Force Ingestion in Development Branches

The concept of cloning the production database when creating a dev or feature branch database is powerful if the new feature work is Modelling and Transformation or using third-party technologies with Orchestrators. However, if the development work you want to do is in data ingestion, zero-copy-clone is not very helpful since the very thing you are trying to develop is not being run by default.

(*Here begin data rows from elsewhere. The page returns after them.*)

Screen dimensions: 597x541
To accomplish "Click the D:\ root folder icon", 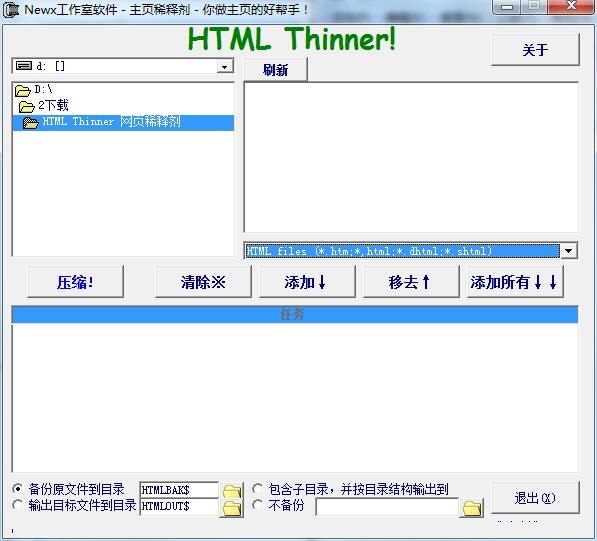I will point(22,91).
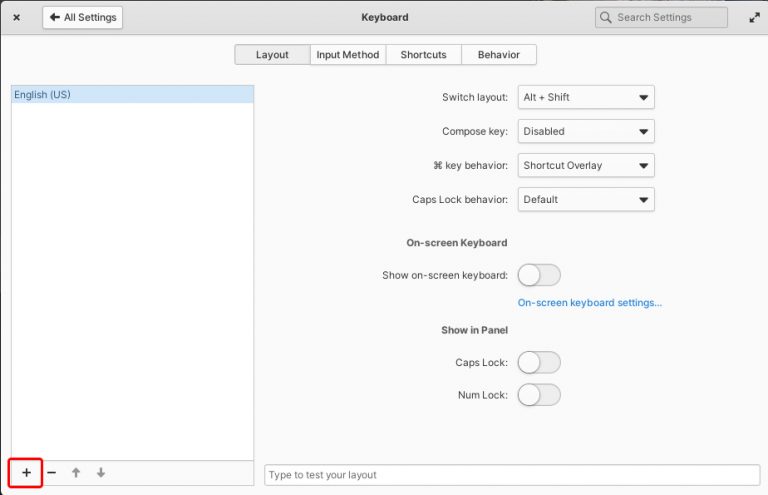Expand the Compose key dropdown
This screenshot has width=768, height=495.
click(586, 131)
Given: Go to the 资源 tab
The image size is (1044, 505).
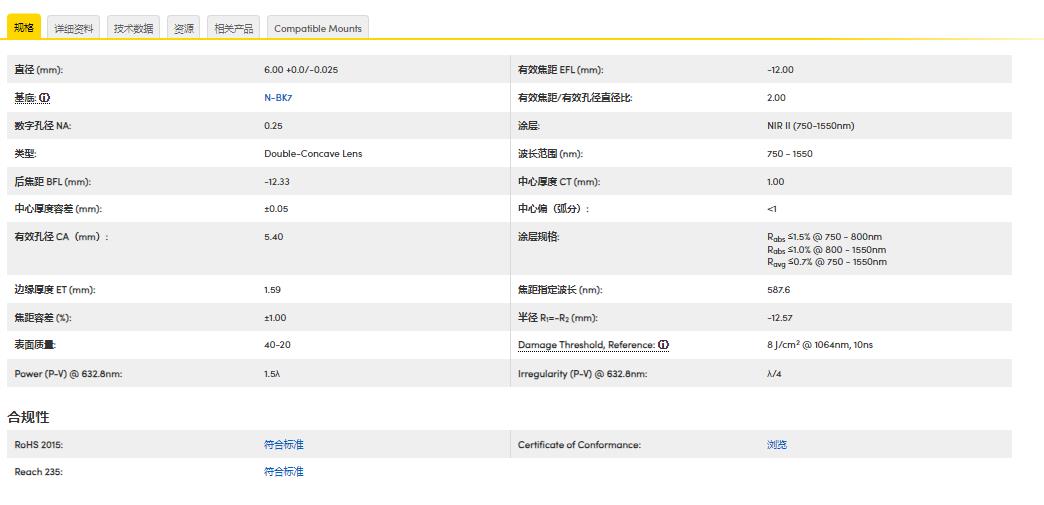Looking at the screenshot, I should [184, 28].
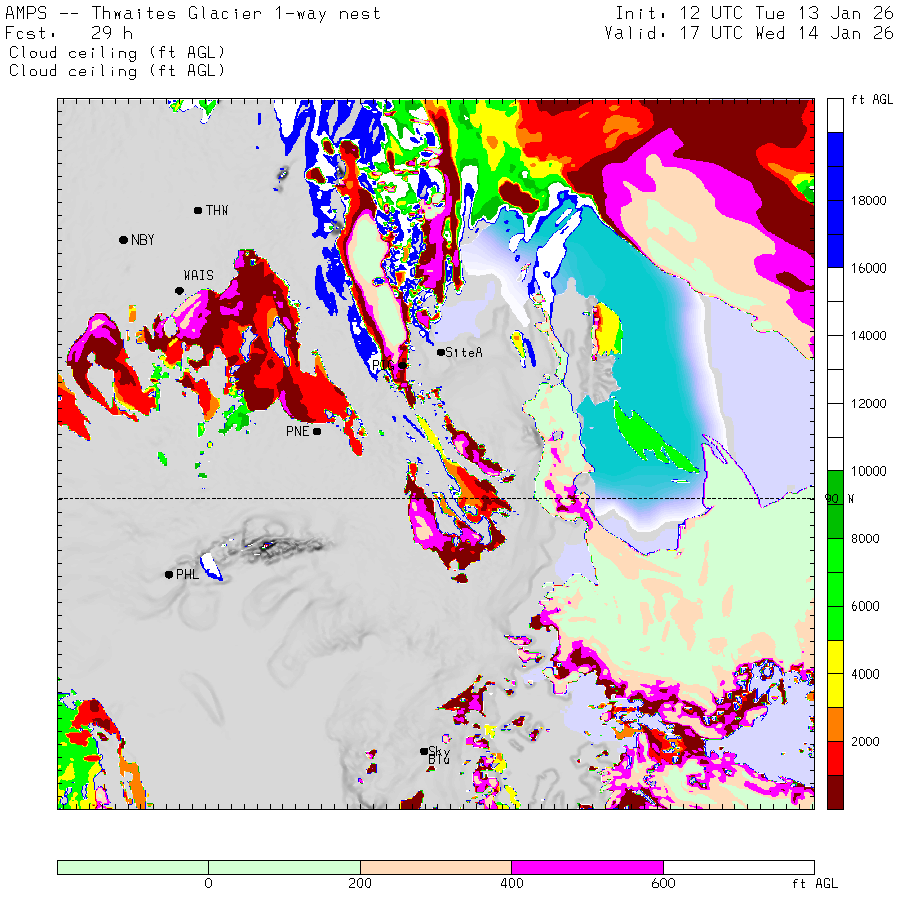Select the Sky Blu station marker

[x=424, y=751]
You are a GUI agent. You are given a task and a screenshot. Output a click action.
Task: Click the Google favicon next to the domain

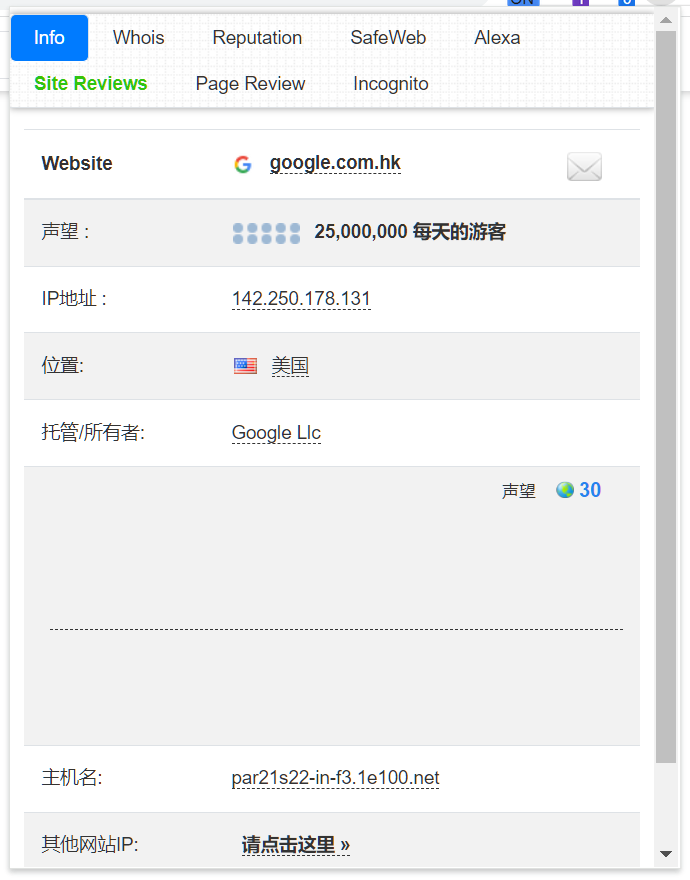[243, 165]
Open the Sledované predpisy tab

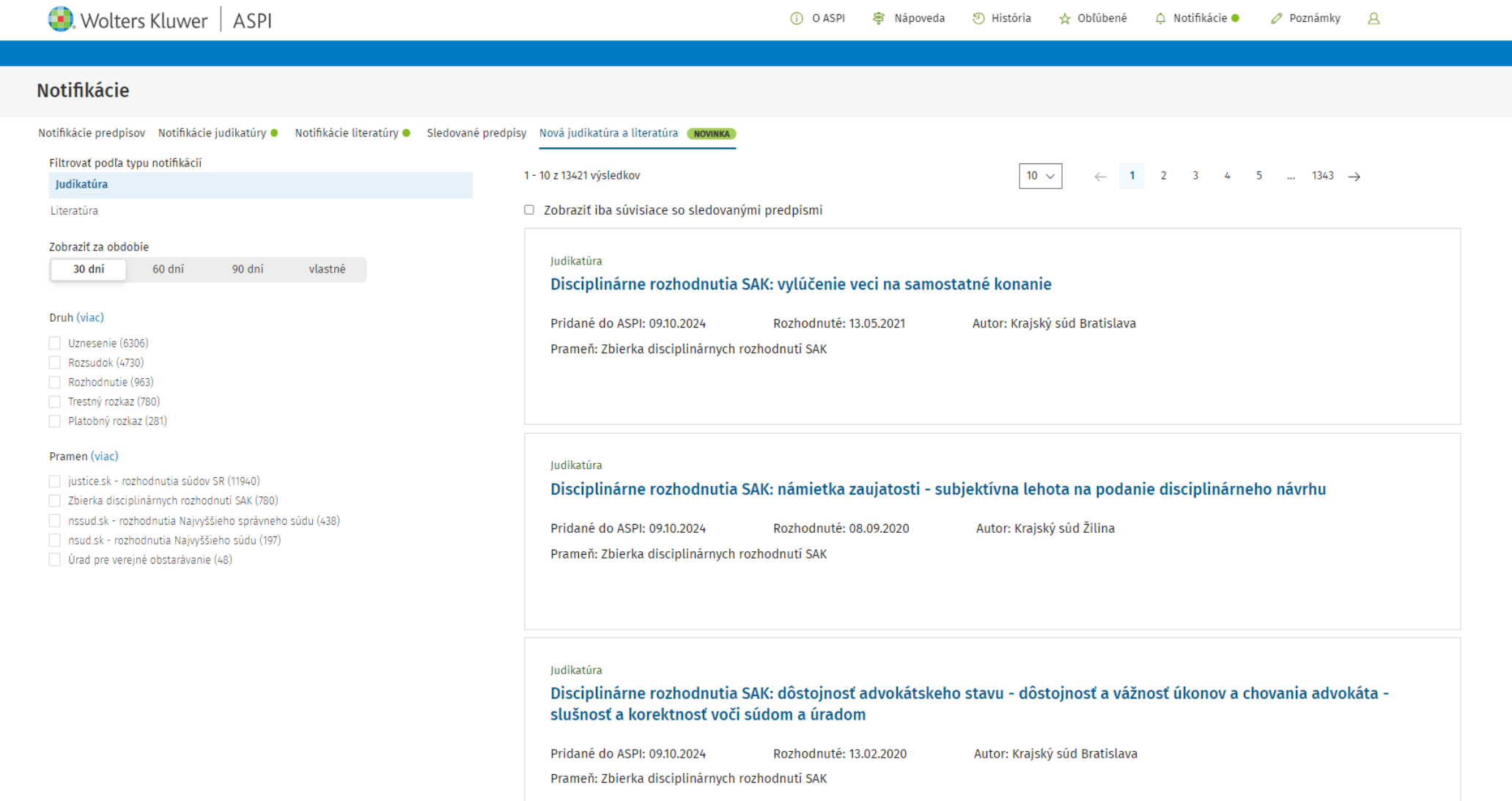coord(476,133)
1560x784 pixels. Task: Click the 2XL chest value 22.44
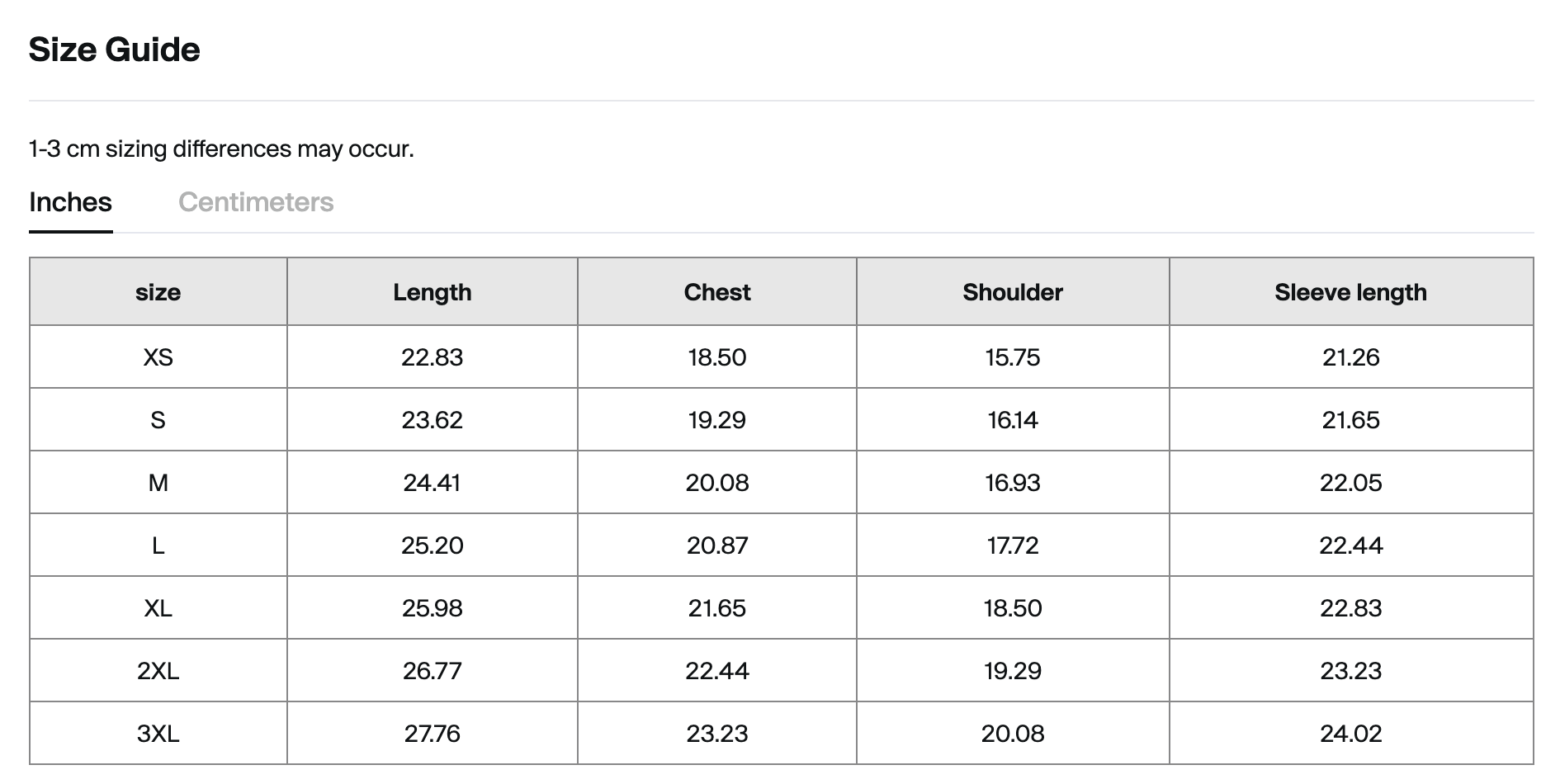click(x=716, y=671)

Consider a typical ingestion job though, here for Stitch:

pipelines/includes/local_includes/stitch-jobs/my_stitch_job.yml
"My Stitch Job":
extends:
- .agent_tag
- .should_run_ingestion
stage: "My Stage"
image: $DATAOPS_STITCH_RUNNER_IMAGE
variables:
STITCH_ACTION: START
STITCH_SOURCE_ID: XXXX
STITCH_ACCESS_TOKEN: DATAOPS_VAULT(XXXX)
JOB_NAME: my_stitch_job # Not used inside the job, but used to match FORCE_INGESTION
script:
- /dataops
icon: ${STITCH_ICON}

The default behavior given the presence of the .should_run_ingestion base job is to skip ingestion and rely on the data provided by zero-copy-clone.

Now if in your dev or feature branch you want to run ingestion, then the special pipeline execution variable FORCE_INGESTION can be used. When set as part of a pipeline execution run, the pipeline will run the job with the $JOB_NAME variable matching the FORCE_INGESTION variable.

The following image shows a typical pipeline execution run that occurs on development or a feature branch but not on production or QA:

pipeline-execution __shadow__

This run results in a pipeline where a job hasn't been selected, as follows:

pipeline-with-job-not-selected __shadow__

Setting the FORCE_INGESTION pipeline execution variable, as shown in the first image below, results in a pipeline where a job has been selected, as demonstrated in the second image:

pipeline-with-job-selected __shadow__

pipeline-with-job-selected-1 __shadow__

In summary, the result is that the ingestion job has been run even though this is not in a production or QA pipeline.